Re: [PATCH v6 36/40] arm_mpam: Add workaround for T241-MPAM-1

From: James Morse

Date: Fri Mar 27 2026 - 11:52:58 EST

Hi Gavin,

On 24/03/2026 04:16, Gavin Shan wrote:
> On 3/14/26 12:46 AM, Ben Horgan wrote:
>> From: Shanker Donthineni <sdonthineni@xxxxxxxxxx>
>>
>> The MPAM bandwidth partitioning controls will not be correctly configured,
>> and hardware will retain default configuration register values, meaning
>> generally that bandwidth will remain unprovisioned.
>>
>> To address the issue, follow the below steps after updating the MBW_MIN
>> and/or MBW_MAX registers.
>>
>> - Perform 64b reads from all 12 bridge MPAM shadow registers at offsets
>>     (0x360048 + slice*0x10000 + partid*8).
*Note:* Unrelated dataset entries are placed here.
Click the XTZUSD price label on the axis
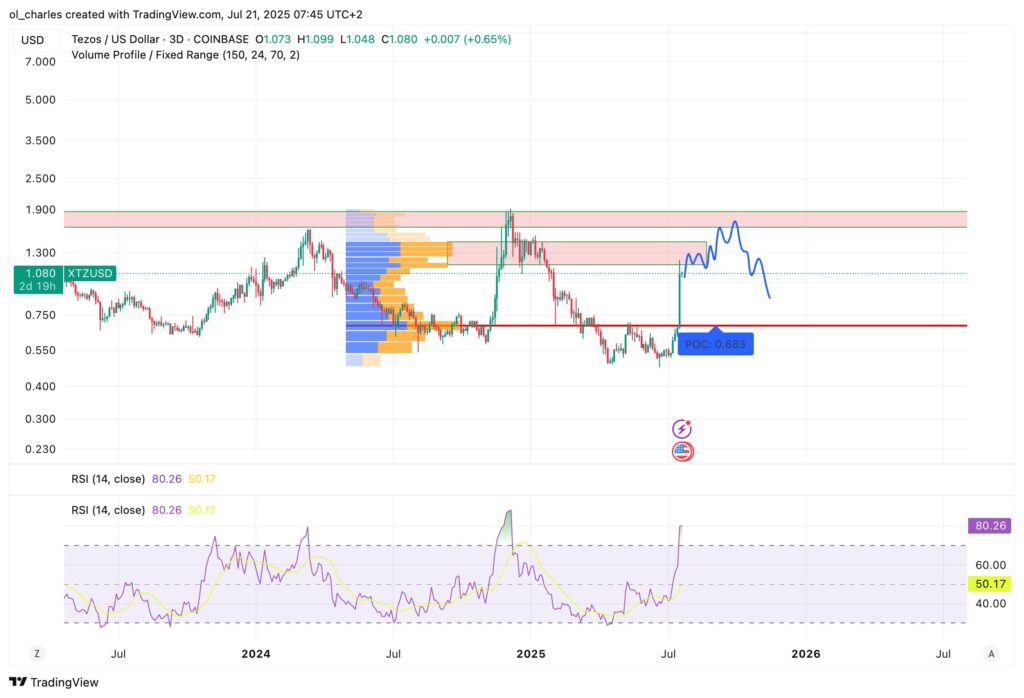(x=91, y=272)
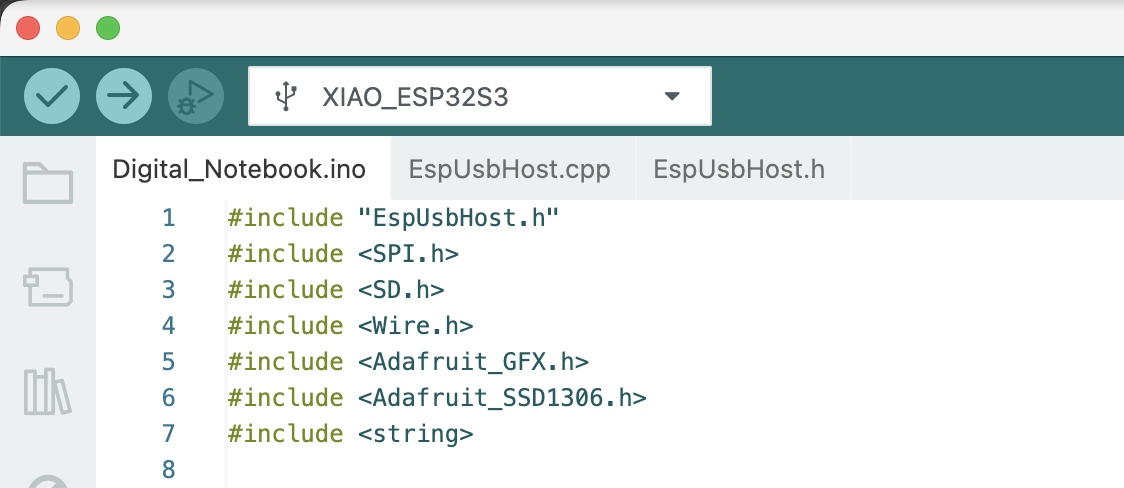Click the Adafruit_SSD1306.h include statement
Viewport: 1124px width, 488px height.
[437, 398]
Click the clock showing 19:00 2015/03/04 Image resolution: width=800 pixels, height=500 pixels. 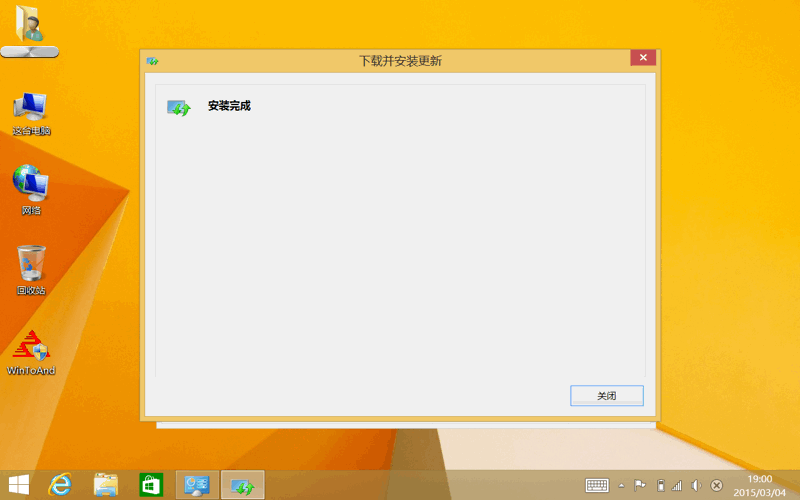pos(760,485)
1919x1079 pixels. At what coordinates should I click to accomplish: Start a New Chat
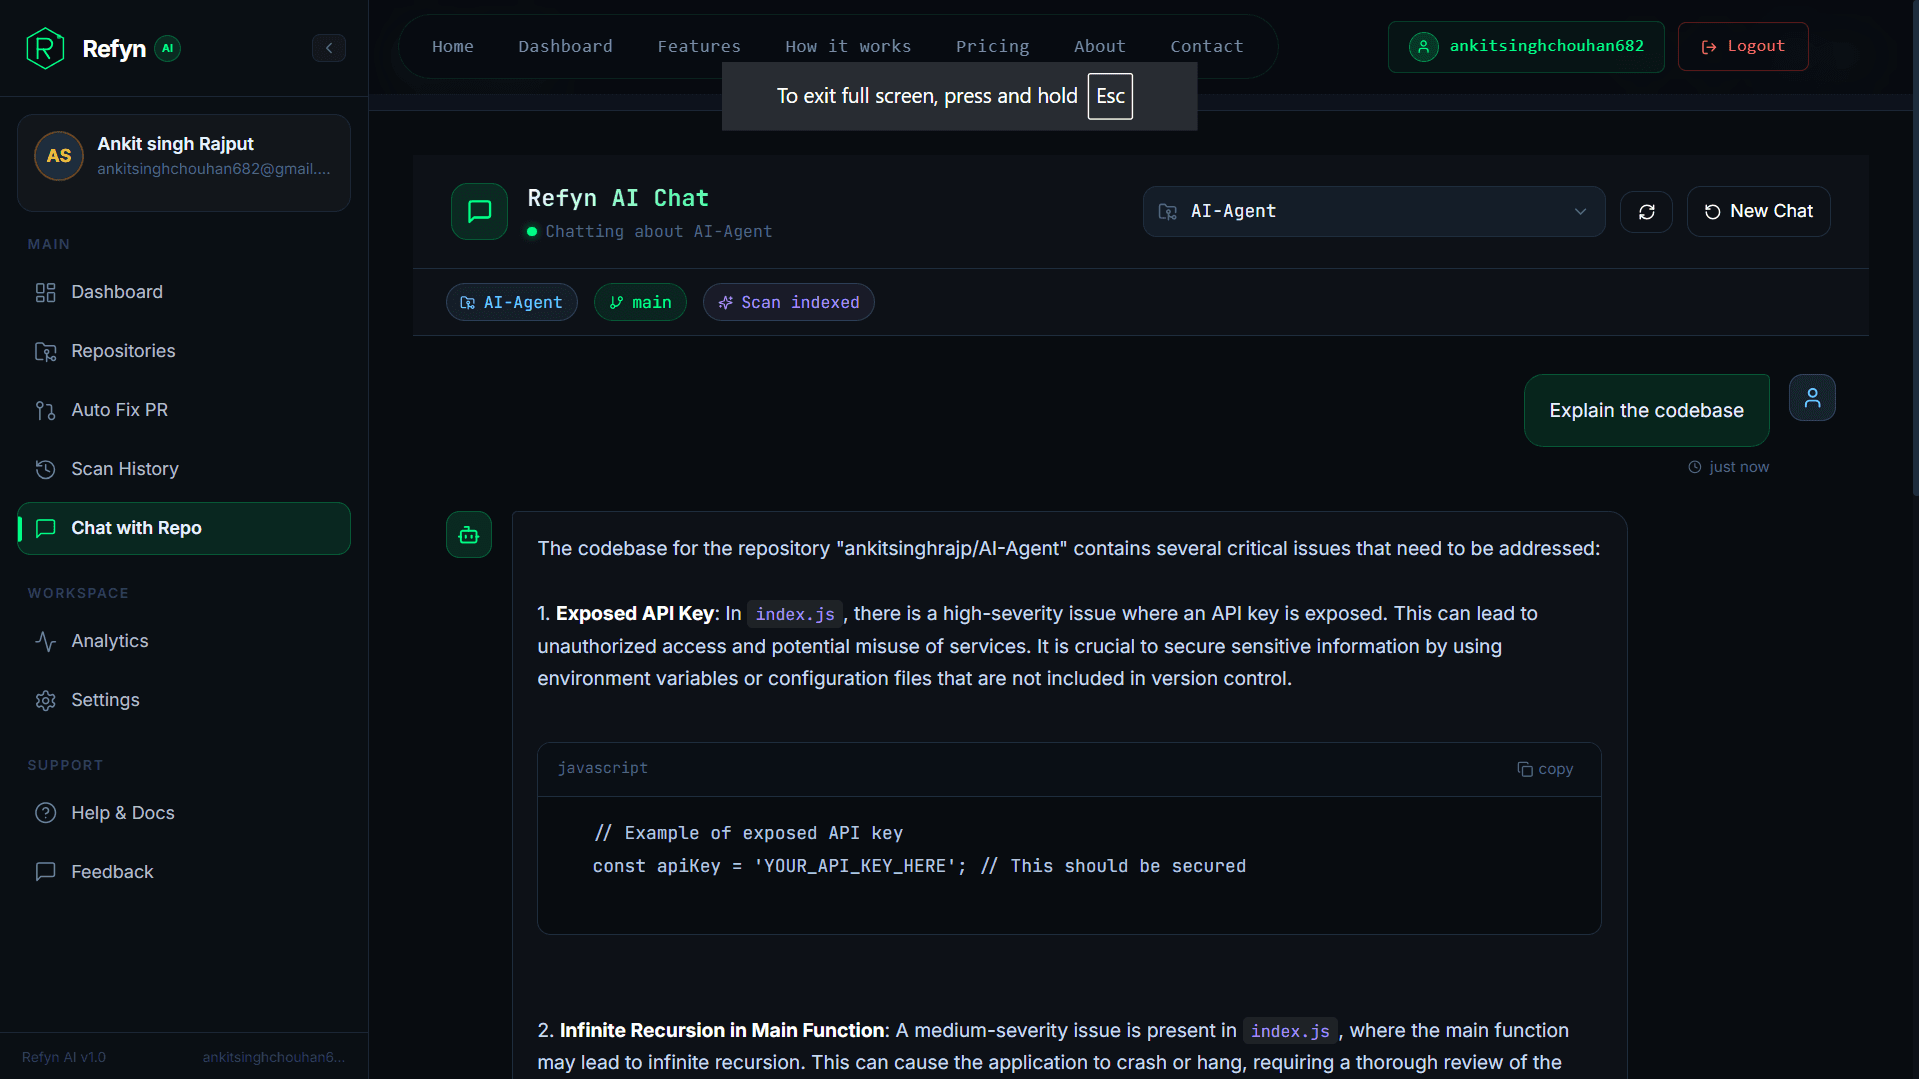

These registers are read-only.
>> - Continue iterating until all 12 shadow register values match in a loop.
>>     pr_warn_once if the values fail to match within the loop count 1000.
>> - Perform 64b writes with the value 0x0 to the two spare registers at
>>     offsets 0x1b0000 and 0x1c0000.
>>
>> In the hardware, writes to the MPAMCFG_MBW_MAX MPAMCFG_MBW_MIN registers
>> are transformed into broadcast writes to the 12 shadow registers. The
>> final two writes to the spare registers cause a final rank of downstream
>> micro-architectural MPAM registers to be updated from the shadow copies.
>> The intervening loop to read the 12 shadow registers helps avoid a race
>> condition where writes to the spare registers occur before all shadow
>> registers have been updated.

> One question below.
>
> Reviewed-by: Gavin Shan <gshan@xxxxxxxxxx>

>> diff --git a/drivers/resctrl/mpam_devices.c b/drivers/resctrl/mpam_devices.c
>> index e66631f3f732..b1753498f07f 100644
>> --- a/drivers/resctrl/mpam_devices.c
>> +++ b/drivers/resctrl/mpam_devices.c
>> @@ -630,7 +640,45 @@ static struct mpam_msc_ris *mpam_get_or_create_ris(struct mpam_msc
>> *msc,
>>       return ERR_PTR(-ENOENT);
>> }
>> +static int mpam_enable_quirk_nvidia_t241_1(struct mpam_msc *msc,
>> +                       const struct mpam_quirk *quirk)
>> +{
>> +    s32 soc_id = arm_smccc_get_soc_id_version();
>> +    struct resource *r;
>> +    phys_addr_t phys;
>> +
>> +    /*
>> +     * A mapping to a device other than the MSC is needed, check
>> +     * SOC_ID is NVIDIA T241 chip (036b:0241)
>> +     */
>> +    if (soc_id < 0 || soc_id != SMCCC_SOC_ID_T241)
>> +        return -EINVAL;
>> +
>> +    r = platform_get_resource(msc->pdev, IORESOURCE_MEM, 0);
>> +    if (!r)
>> +        return -EINVAL;
>> +
>> +    /* Find the internal registers base addr from the CHIP ID */
>> +    msc->t241_id = T241_CHIP_ID(r->start);
>> +    phys = FIELD_PREP(GENMASK_ULL(45, 44), msc->t241_id) | 0x19000000ULL;
>> +
>> +    t241_scratch_regs[msc->t241_id] = ioremap(phys, SZ_8M);
>> +    if (WARN_ON_ONCE(!t241_scratch_regs[msc->t241_id]))
>> +        return -EINVAL;
>
> Those IO regions aren't unmapped when the MSCs are removed. I guess it would be
> something to be improved? :-)

It's just leaking some VA space in the unlikely event the error interrupt goes off.
That is never expected to happen - all the errors indicate a software bug, so its
not a case of being unlucky. (This assumes T241 supports the error interrupt!).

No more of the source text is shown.